Pengarang juga diijazahkan do’a berikut, ‘Astaghfirullaahal ladzii laa ilaaha illaa huwar rohmaanur rohiimul hayyul qoyyuum, alladzii laa yamuutu wa atuubu ilayhi robbighfirlii. [Aku memohon ampun dari Zat Yang tiada sembahan sesungguhnya melainkan Allah, Yang Pengasih,Yang Penyayang, Yang Menghidupkan, Yang Mandiri, yang tiada mengalami kematian, dan aku bertaubat kepada-Nya. Wahai Tuhan, ampunilah aku!] yang dibaca sebanyak 25 kali setiap ba’da Shubuh dan ‘Ashar. Faedahnya sebagaimana yang disebutkan Nabi Saw bahwa barangsiapa membaca shighat istighfar tadi sebanyak 25 kali setelah ba’da Sholat Shubuh dan ‘Ashar maka ia tidak akan melihat sesuatu yang tidak disukainya baik pada dirinya, keluarganya, kampungnya, kotanya, atau negerinya.

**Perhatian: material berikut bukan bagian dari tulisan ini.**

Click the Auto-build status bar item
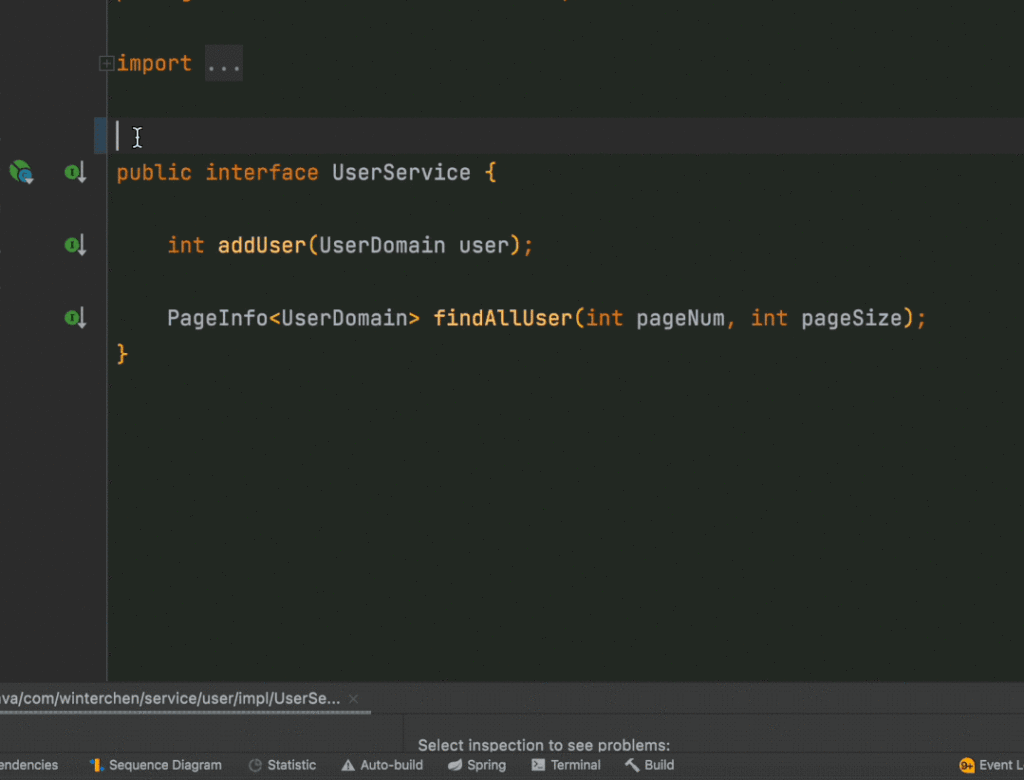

Banyak nama-nama disebut dalam kitab ini, yang dirinci melalui footnote. Tarjamah (biografi)nya selalu menguraikan nasab-nasabnya terlebih dahulu hingga sampai kepada Rasulullah Saw. Setelah itu disebut nama-nama guru-gurunya, sehingga terlihat keterkaitan tokoh yang satu dengan lainnya.

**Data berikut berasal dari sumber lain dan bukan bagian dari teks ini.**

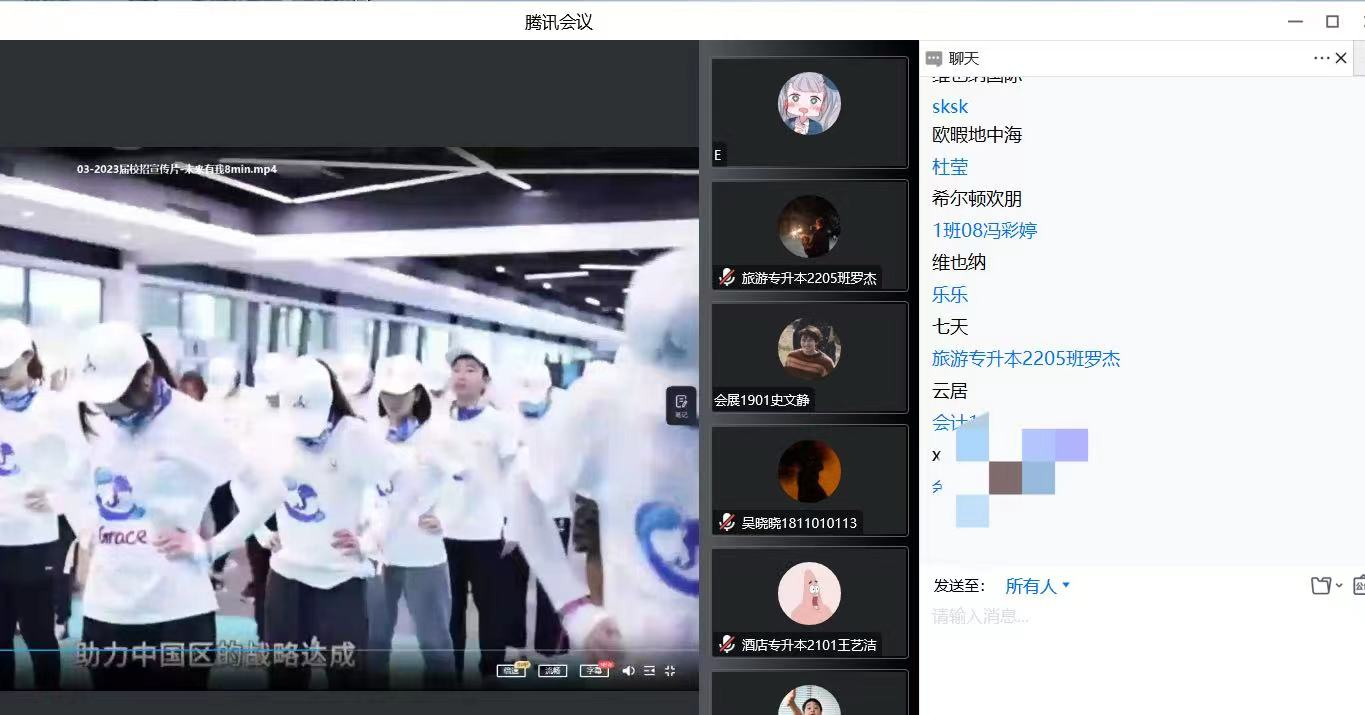This screenshot has width=1365, height=715.
Task: Select participant tile 会展1901史文静
Action: click(809, 357)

Satu catatan yang menggelitik adalah dalam kitab ini tidak dikenal istilah Habib atau Habaib, melainkan Sayid atau Syekh atau ‘Allamah. Mungkin istilah Habib itu lahir baru belakangan. Seperti As-Sayid Abdullah bin Alawi al-Haddad, As-Sayid Umar bin Abdurrahman al-'Athas, As-Sayid Ali bin Muhammad al-Habsyi, As-Sayid Ahmad bin Zein al-Habsyi, Asy-Syekh Salim bin Muhammad Bawazir, dst. Yang jelas, pengembaraan Syekh Abdullah Baktsir al-Kindi ini melahirkan sejarah otentik yang dihasilkannya. Karena Beliau langsung bersua dengan tokoh Ulama Hadhramaut pada masa itu.
Pengarang kitab ini dikenal sebagai seorang Ulama Shufi yang memiliki keistiqmahan, zuhud, dan sering mengadakan perjalanan untuk mencari pengetahuan tentang jalan kehidupan para Alawiyyin (Ulama Hadhramaut). Syekh Abdullah al-Baktsir dilahirkan di Madinah pada tahun 1274. ‘Allamah Sayid Umar bin Ahmad bin Abu Bakar Sumaith berpendapat bahwa kehidupan agama pengarang menonjol sekali ibadahnya, dikenal wara’, banyak dzikirnya, istiqamah wiridnya, dan keyakinannya tentang Awliya dan Shalihin serta kecintaan kepada Ahlul Bait Nabi Saw, khususnya para leluhur Alawiyyin di Hadhramaut. Beliau wafat pada malam Selasa 14 Sya’ban tahun 1343 H., dimakamkan di Zanjibar.